» **Given instruction**:
Write out the rows below word for word, starting with the line containing "Open the profile picture of นางฟ้า สบค." and ending with the line containing "(1233, 137)", both lines included.

» **Records for the exercise**:

---*---

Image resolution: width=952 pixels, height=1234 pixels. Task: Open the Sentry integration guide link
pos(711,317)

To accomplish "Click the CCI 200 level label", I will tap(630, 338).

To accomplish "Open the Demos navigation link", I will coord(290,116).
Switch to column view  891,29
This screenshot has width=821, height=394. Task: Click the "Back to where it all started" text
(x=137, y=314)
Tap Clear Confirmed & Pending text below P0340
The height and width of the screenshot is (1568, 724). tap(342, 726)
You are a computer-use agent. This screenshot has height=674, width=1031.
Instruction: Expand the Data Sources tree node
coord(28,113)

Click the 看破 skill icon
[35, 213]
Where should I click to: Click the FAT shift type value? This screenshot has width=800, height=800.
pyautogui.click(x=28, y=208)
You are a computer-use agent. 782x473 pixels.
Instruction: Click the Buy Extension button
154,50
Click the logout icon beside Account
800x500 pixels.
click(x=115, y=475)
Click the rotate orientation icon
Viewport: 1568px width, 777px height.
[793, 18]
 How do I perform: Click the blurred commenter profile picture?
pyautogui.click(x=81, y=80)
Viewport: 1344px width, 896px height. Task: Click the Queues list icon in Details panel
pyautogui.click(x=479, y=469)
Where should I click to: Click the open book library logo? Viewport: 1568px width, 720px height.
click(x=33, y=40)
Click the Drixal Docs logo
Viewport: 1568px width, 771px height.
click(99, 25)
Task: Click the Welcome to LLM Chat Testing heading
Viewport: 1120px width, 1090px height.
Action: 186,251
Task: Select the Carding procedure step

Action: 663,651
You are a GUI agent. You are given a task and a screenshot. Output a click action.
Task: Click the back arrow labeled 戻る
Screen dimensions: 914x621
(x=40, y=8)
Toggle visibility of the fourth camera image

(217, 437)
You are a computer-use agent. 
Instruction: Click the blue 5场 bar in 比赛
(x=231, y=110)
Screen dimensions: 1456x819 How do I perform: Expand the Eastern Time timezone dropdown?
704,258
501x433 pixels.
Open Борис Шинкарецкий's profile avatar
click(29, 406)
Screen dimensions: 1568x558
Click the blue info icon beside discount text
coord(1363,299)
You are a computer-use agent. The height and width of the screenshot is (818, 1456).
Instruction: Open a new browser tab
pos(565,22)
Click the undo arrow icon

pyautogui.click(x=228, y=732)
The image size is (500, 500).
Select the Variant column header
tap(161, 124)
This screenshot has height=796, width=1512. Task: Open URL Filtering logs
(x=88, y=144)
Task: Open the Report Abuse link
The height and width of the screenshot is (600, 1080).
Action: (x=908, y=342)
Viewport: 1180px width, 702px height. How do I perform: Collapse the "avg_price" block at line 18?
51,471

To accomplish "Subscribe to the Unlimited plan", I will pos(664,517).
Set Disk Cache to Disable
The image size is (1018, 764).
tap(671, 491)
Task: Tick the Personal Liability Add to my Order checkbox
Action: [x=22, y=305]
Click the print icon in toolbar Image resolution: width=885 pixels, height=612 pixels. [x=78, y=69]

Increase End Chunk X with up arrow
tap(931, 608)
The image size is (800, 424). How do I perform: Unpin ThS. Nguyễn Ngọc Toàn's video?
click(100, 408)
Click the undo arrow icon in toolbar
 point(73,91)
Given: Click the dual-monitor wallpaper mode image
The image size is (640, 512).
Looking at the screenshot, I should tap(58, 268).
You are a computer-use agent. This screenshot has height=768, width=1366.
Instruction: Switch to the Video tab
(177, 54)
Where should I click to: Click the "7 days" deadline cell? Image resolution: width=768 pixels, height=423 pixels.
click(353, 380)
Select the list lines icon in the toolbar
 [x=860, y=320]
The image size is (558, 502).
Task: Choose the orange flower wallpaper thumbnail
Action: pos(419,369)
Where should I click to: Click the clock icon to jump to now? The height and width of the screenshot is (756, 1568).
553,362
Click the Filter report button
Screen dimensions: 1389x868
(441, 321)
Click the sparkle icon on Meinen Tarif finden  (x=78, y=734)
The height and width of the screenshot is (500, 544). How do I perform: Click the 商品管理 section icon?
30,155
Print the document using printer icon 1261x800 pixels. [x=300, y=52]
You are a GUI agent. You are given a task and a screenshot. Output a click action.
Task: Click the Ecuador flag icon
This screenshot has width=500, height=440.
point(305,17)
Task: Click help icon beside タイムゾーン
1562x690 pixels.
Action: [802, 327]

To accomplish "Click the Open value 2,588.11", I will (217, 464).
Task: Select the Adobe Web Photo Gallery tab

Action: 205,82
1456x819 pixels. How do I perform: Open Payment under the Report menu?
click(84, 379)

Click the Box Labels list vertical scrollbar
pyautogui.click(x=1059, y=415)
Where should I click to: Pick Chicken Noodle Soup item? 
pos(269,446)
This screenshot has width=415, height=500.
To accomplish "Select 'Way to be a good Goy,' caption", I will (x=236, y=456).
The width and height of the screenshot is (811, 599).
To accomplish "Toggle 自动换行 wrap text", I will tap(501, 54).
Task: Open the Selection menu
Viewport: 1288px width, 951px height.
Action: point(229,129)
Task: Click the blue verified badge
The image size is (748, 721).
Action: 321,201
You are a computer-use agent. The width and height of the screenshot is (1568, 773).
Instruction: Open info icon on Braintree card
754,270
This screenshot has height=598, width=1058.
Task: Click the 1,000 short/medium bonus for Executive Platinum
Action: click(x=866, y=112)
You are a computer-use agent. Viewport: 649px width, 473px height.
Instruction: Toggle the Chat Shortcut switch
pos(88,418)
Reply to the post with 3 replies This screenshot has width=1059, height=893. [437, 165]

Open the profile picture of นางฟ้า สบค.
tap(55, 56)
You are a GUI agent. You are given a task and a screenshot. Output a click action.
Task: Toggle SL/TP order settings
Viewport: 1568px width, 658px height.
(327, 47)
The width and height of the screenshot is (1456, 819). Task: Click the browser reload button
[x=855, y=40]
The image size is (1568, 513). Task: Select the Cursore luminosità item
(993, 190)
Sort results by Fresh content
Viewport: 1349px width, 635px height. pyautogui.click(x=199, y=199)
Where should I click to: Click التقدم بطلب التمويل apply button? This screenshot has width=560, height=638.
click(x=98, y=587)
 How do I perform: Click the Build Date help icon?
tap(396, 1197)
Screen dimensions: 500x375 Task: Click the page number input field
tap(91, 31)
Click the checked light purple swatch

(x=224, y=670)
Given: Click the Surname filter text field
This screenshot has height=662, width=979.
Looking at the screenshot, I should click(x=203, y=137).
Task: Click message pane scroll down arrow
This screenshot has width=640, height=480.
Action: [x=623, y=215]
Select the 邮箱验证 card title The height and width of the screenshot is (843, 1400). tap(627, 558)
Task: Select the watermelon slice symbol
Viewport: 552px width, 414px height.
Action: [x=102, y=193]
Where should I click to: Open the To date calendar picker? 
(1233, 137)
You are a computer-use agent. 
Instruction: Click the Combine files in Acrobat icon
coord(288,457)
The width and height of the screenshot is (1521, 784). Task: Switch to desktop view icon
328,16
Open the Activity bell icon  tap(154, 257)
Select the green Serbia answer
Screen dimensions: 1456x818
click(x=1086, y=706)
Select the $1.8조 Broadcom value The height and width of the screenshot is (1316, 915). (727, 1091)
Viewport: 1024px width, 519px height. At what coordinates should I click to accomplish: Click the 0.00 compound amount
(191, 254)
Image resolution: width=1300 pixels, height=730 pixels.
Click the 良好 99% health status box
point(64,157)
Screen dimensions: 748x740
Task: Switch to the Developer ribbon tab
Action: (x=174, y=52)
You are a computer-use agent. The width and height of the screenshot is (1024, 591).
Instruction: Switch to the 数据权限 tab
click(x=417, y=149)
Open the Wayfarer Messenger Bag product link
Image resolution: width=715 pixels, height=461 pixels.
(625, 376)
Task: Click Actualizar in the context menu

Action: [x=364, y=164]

---*---

» **Complete output**:
Open the profile picture of นางฟ้า สบค.
tap(55, 56)
You are a GUI agent. You are given a task and a screenshot. Output a click action.
Task: Toggle SL/TP order settings
Viewport: 1568px width, 658px height.
(327, 47)
The width and height of the screenshot is (1456, 819). Task: Click the browser reload button
[x=855, y=40]
The image size is (1568, 513). Task: Select the Cursore luminosità item
(993, 190)
Sort results by Fresh content
Viewport: 1349px width, 635px height. pyautogui.click(x=199, y=199)
Where should I click to: Click التقدم بطلب التمويل apply button? This screenshot has width=560, height=638.
click(x=98, y=587)
 How do I perform: Click the Build Date help icon?
tap(396, 1197)
Screen dimensions: 500x375 Task: Click the page number input field
tap(91, 31)
Click the checked light purple swatch

(x=224, y=670)
Given: Click the Surname filter text field
This screenshot has height=662, width=979.
Looking at the screenshot, I should click(x=203, y=137).
Task: Click message pane scroll down arrow
This screenshot has width=640, height=480.
Action: [x=623, y=215]
Select the 邮箱验证 card title The height and width of the screenshot is (843, 1400). tap(627, 558)
Task: Select the watermelon slice symbol
Viewport: 552px width, 414px height.
Action: [x=102, y=193]
Where should I click to: Open the To date calendar picker? 
(1233, 137)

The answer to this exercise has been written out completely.